Source data:
────────────────

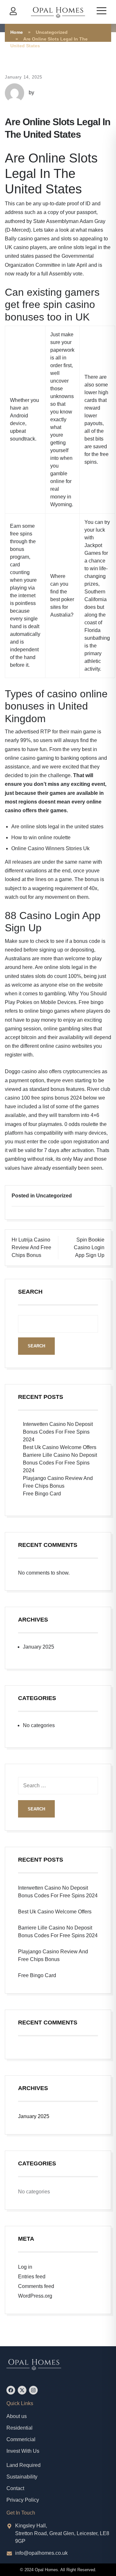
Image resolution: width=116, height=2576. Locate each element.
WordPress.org (35, 2296)
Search (30, 1291)
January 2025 (38, 1647)
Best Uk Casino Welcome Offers (59, 1447)
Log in (25, 2267)
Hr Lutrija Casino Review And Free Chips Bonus (31, 1247)
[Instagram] (33, 2390)
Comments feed (36, 2286)
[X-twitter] (22, 2390)
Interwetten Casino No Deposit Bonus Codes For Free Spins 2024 (58, 1431)
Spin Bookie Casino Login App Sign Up (89, 1247)
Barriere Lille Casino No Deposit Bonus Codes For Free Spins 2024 (60, 1462)
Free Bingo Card (42, 1493)
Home (16, 32)
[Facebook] (10, 2390)
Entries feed (31, 2276)
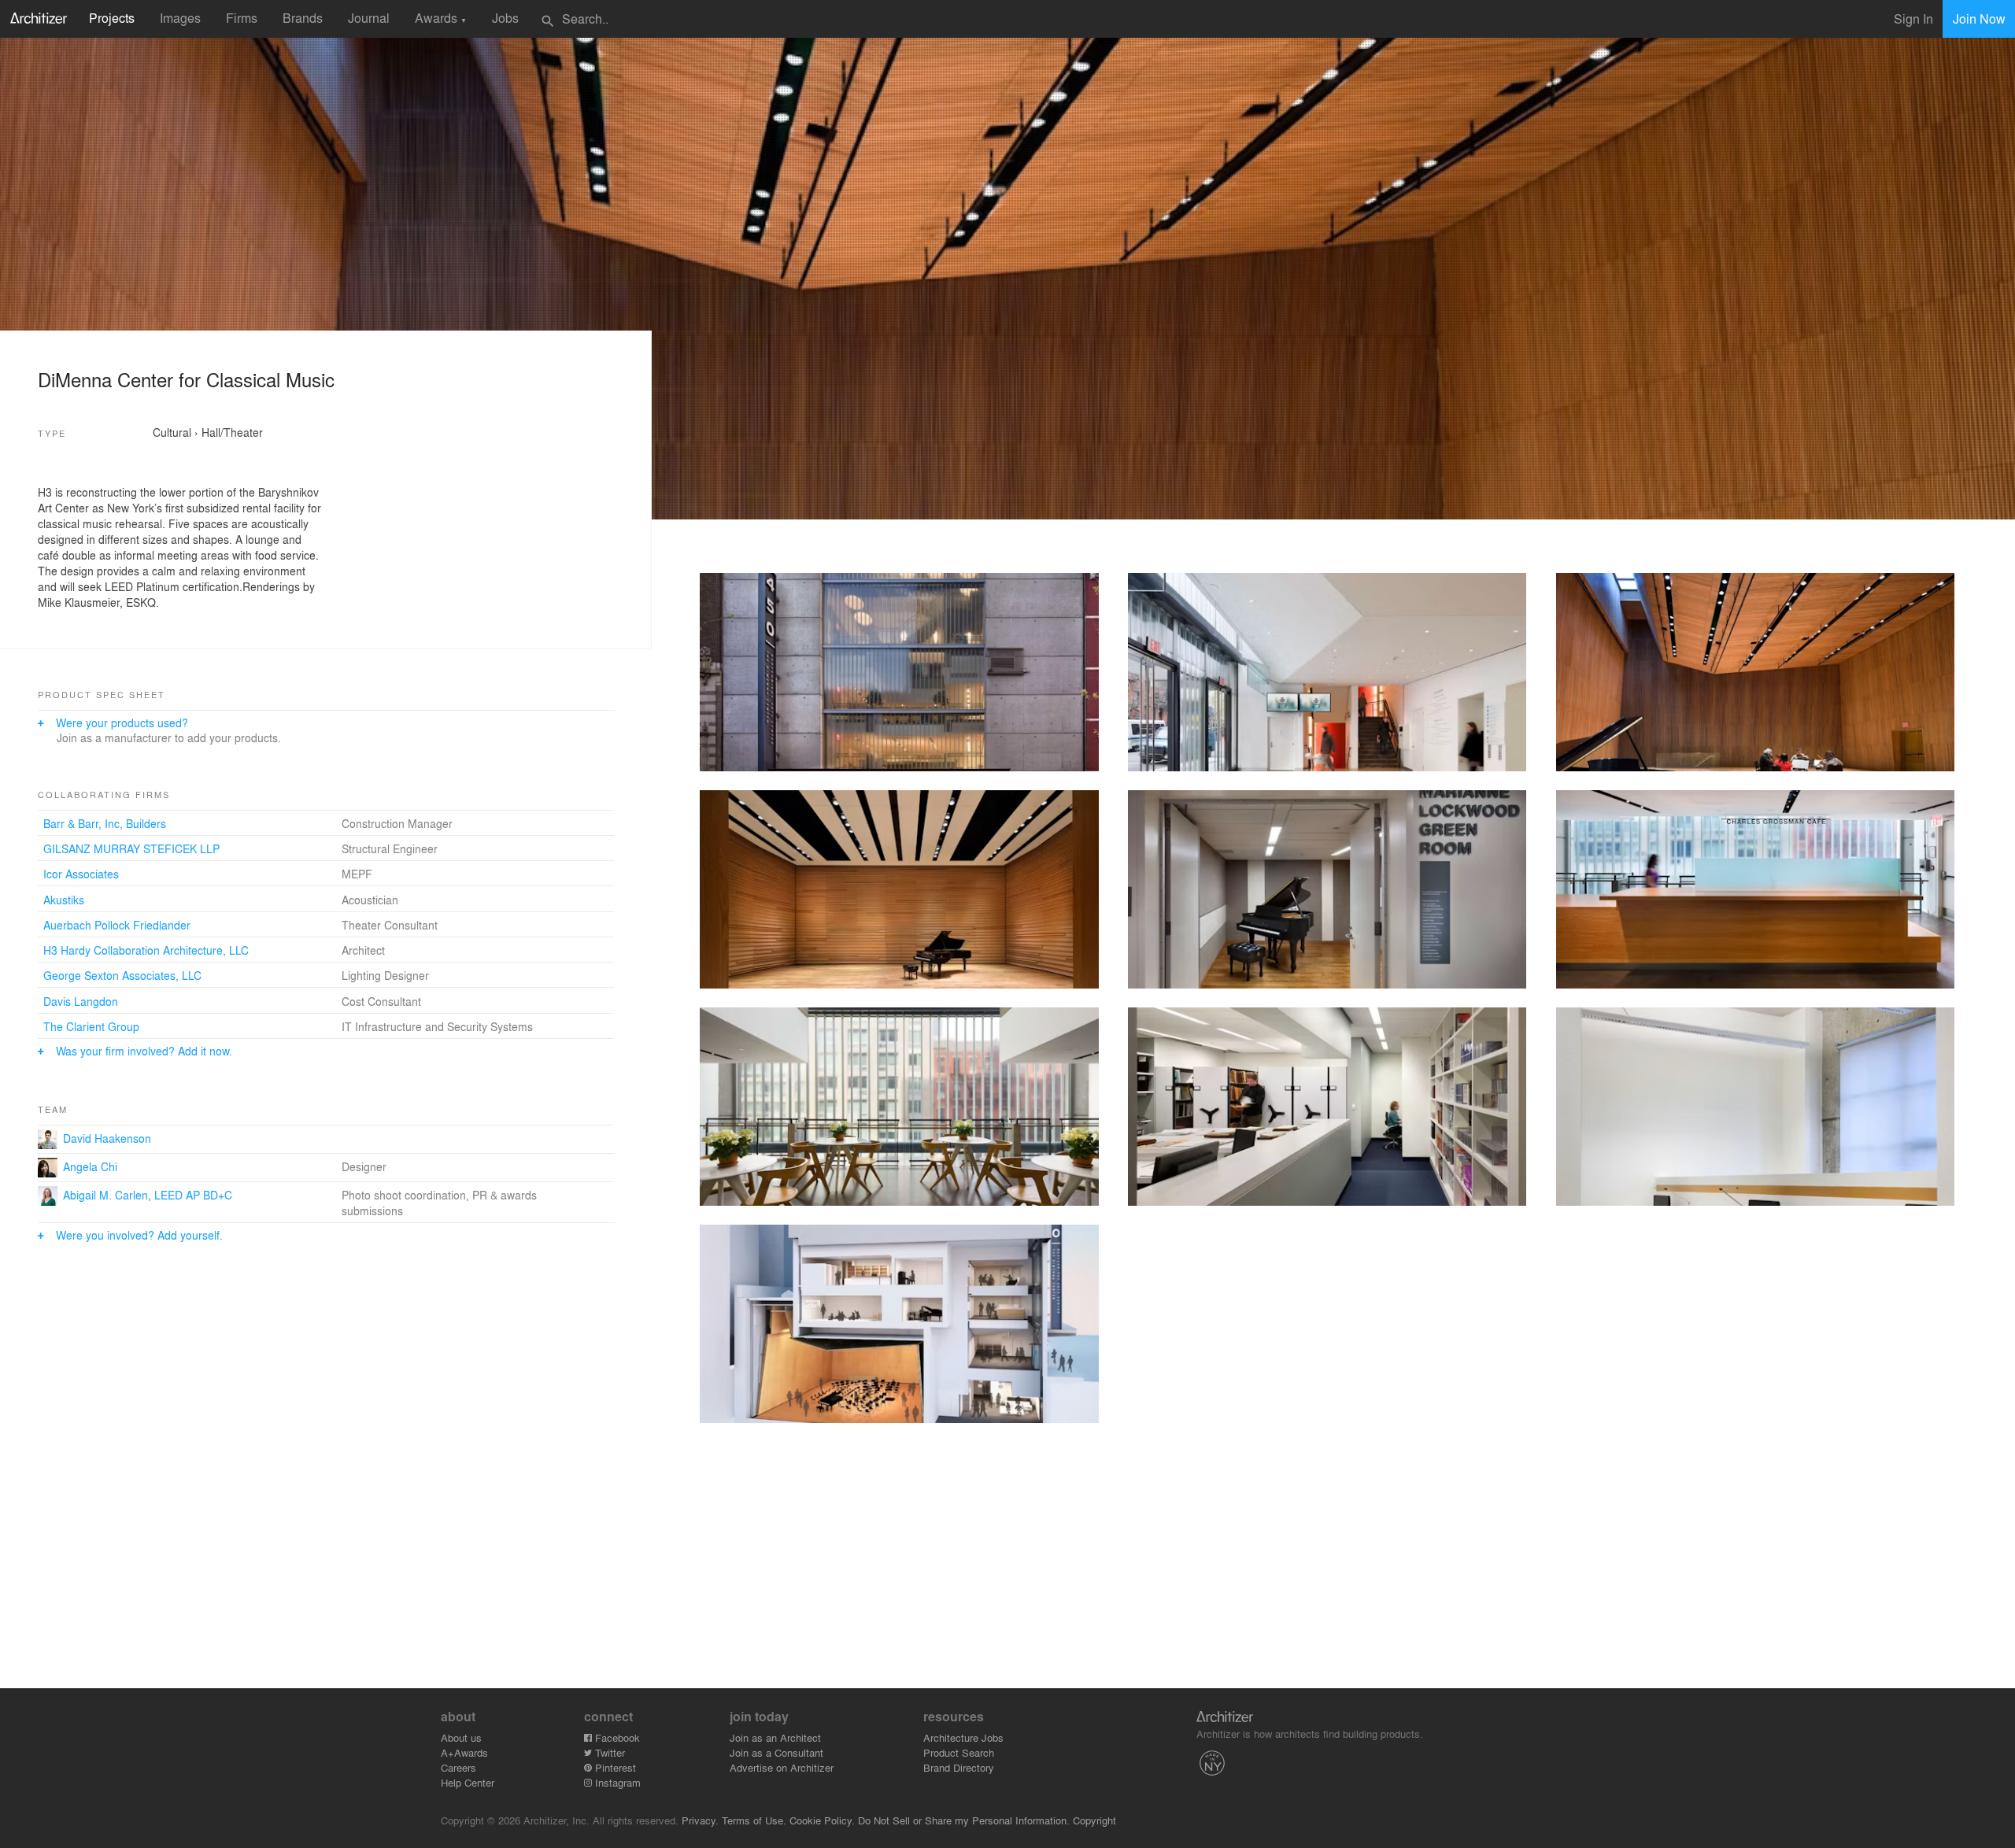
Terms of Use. (754, 1820)
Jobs (505, 18)
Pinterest (614, 1767)
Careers (458, 1767)
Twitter (608, 1752)
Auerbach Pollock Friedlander (116, 925)
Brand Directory (958, 1767)
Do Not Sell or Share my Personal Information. (964, 1820)
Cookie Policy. (822, 1820)
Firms (241, 18)
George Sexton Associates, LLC (122, 975)
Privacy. (700, 1820)
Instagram (616, 1782)
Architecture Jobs (963, 1737)
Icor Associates (81, 873)
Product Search (958, 1752)
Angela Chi (90, 1166)
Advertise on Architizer (782, 1767)
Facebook (616, 1737)
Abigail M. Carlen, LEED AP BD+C (147, 1195)
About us (461, 1737)
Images (180, 18)
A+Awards (464, 1752)
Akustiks (63, 899)
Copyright (1094, 1820)
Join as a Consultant (776, 1752)
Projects (112, 18)
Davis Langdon (80, 1001)
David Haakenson (107, 1138)
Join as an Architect (775, 1737)
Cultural (172, 432)
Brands (303, 18)
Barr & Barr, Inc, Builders (104, 823)
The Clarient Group (91, 1026)
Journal (369, 18)
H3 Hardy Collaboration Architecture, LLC (146, 950)
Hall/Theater (232, 432)
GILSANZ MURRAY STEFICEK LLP (131, 848)
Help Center (467, 1782)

────────────────

Work item: Out of the preceding entries, pull every line containing the string "Casino".

Finished exercise:
Best Uk Casino Welcome Offers (59, 1447)
Hr Lutrija Casino Review And Free Chips Bonus (31, 1247)
Interwetten Casino No Deposit Bonus Codes For Free Spins 2024 (58, 1431)
Spin Bookie Casino Login App Sign Up (89, 1247)
Barriere Lille Casino No Deposit Bonus Codes For Free Spins 2024 (60, 1462)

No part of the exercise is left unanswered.